All batteries work in basically the same way: they're filled with a chemical compound known as an electrolyte, combined with plates of a different material. When in contact with each other, the plates and electrolyte react to produce electrical charge and a voltage between the anode and cathode, which are the negative and positive electrodes of the battery. This is why batteries tend to have double-barrelled compound names such as lead-acid and nickel-cadmium.
Memory loss
When notebook computers started appearing in the late 1980s, they were powered by nickel-cadmium (NiCd) batteries. NiCd technology has been around since the early 20th century. NiCd batteries have the advantage of being able to supply huge amounts of power if required and can be recharged up to 500 times. But they have one big drawback, known as the memory effect. If a NiCd battery isn't 'fully cycled' - completely drained before recharging again - it remembers the partially discharged state it was in before charging and subsequently refuses to deliver a full charge. This means less energy from the battery and shorter life between charges. Also, the cadmium used in NiCds is a toxic heavy metal that the world's landfills can really do without.

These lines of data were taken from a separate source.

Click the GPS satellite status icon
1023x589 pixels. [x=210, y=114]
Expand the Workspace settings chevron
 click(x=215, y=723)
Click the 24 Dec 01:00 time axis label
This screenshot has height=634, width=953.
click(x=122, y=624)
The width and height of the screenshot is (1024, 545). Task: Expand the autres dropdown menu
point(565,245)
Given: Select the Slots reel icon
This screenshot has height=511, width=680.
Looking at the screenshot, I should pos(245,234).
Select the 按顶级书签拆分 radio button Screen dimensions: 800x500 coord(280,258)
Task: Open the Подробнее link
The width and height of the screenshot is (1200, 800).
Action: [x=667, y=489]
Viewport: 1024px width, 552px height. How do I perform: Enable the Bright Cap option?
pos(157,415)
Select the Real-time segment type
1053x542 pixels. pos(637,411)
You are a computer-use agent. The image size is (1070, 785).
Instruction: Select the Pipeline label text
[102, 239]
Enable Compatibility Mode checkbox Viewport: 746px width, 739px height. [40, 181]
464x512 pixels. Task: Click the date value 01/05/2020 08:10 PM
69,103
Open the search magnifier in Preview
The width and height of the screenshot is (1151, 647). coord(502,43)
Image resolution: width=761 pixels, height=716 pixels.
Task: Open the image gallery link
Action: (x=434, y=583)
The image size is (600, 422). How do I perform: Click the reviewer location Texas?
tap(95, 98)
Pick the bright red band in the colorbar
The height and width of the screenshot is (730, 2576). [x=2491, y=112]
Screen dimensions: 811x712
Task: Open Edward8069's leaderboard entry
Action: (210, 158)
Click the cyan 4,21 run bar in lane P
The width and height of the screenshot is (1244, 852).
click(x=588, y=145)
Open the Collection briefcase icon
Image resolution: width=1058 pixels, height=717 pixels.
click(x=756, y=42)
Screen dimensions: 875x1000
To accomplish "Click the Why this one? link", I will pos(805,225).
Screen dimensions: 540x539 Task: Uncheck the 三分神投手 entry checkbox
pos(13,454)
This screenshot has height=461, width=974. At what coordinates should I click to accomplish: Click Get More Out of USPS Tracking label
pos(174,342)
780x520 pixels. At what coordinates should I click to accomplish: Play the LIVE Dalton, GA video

Then came nickel metal-hydride (NiMh), which did away with the cadmium and, along with it, some of the memory effect. NiMh cells tend to have a higher energy capacity for a given size, too, and can be recharged up to 1,000 times. The memory effect is still able to make its presence felt, though, unless the user is careful about fully charging and discharging now and then.
And so we come to the present day, and lithium-ion (li-ion) batteries. The basic technology has been around since the 1960s, but it was enormously expensive. It was used only in such applications as the military and space missions until the 1990s. One problem for many years stemmed from the fact that li-ion cells need far more carefully controlled charging and discharging than other types of cell. Fail to properly control li-ion cells, and they have a nasty habit of catching fire or exploding. This happened on several occasions to Apple's ill-fated Powerbook 5300 in the mid-1990s.
The solution was to embed highly sophisticated current and voltage-sensing and tracking circuitry into the batteries. Li-ion battery packs are invariably 'smart' and consequently expensive; that is, they were until recently, when the costs of the circuitry dropped and huge economies of scale kicked in.